Communities develop conventions in the use of language that make it difficult for those outside the community to understand discourse within it. The language game played by a community defines the meaning of the terms being used (Wittgenstein, 1953), and any glossary is only a snapshot of a dynamic process. In scholarly communities colloquial words are often used as aide memoires for technical terms which are intended to evoke a highly specific context for the discourse (Roberts and Good, 1993), and members who do not know the technical term will be misled if they read it colloquially. We have developed a tool, WebGrid (Shaw and Gaines, 1995), that allows new members to check their usage of terms against those of experts in the community. Figure 4 shows a map of GNOSIS constructs and projects. WebGrid is described in detail in a companion article (Shaw and Gaines, 1999).
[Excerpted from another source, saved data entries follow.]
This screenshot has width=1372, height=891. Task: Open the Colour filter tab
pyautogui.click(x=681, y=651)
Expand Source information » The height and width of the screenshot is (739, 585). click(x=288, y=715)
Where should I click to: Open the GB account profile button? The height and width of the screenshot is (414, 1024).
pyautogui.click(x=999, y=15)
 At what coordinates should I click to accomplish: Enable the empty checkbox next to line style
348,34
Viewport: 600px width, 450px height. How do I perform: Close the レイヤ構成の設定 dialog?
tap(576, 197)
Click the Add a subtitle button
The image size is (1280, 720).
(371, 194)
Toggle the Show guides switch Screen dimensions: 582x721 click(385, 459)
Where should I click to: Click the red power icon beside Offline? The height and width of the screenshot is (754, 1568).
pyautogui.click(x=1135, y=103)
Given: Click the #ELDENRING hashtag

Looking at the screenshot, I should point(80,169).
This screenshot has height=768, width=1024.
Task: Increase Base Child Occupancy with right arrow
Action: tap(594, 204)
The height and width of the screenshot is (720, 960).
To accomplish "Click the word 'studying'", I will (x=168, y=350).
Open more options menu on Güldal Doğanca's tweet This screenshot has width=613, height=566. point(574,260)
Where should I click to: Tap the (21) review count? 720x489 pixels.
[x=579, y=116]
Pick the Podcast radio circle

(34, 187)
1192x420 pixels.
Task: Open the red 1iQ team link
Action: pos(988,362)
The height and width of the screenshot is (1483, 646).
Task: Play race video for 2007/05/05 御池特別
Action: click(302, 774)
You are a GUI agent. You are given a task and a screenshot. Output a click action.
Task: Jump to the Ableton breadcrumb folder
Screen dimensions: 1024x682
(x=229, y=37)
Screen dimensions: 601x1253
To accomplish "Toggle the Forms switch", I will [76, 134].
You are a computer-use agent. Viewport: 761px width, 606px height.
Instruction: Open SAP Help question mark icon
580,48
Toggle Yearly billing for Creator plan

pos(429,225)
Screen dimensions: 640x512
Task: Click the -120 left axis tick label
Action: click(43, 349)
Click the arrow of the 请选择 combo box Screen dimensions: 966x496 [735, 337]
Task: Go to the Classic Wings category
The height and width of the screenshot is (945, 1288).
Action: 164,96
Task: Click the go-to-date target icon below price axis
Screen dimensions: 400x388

Figure 4 WebGrid map of GNOSIS constructs and projects
Awareness that interesting events are occurring is important to effective participation in a community: has discussion of a new topic commenced; have new documents been posted? The appropriate support for chronological awareness depends on the expected rate of change of the area of interest. If changes are very infrequent then automatically generating email draws attention to changes without requiring user action, e.g.URL-Minder (NetMind, 1995) sends email when the content at specified URLs change. If changes are frequent then the automatic generation of a whats new page is more appropriate, e.g., as shown in Figure 5, CHRONO (Chen and Gaines, 1996) automatically maintains a reverse chronological index of specified directories of a web site.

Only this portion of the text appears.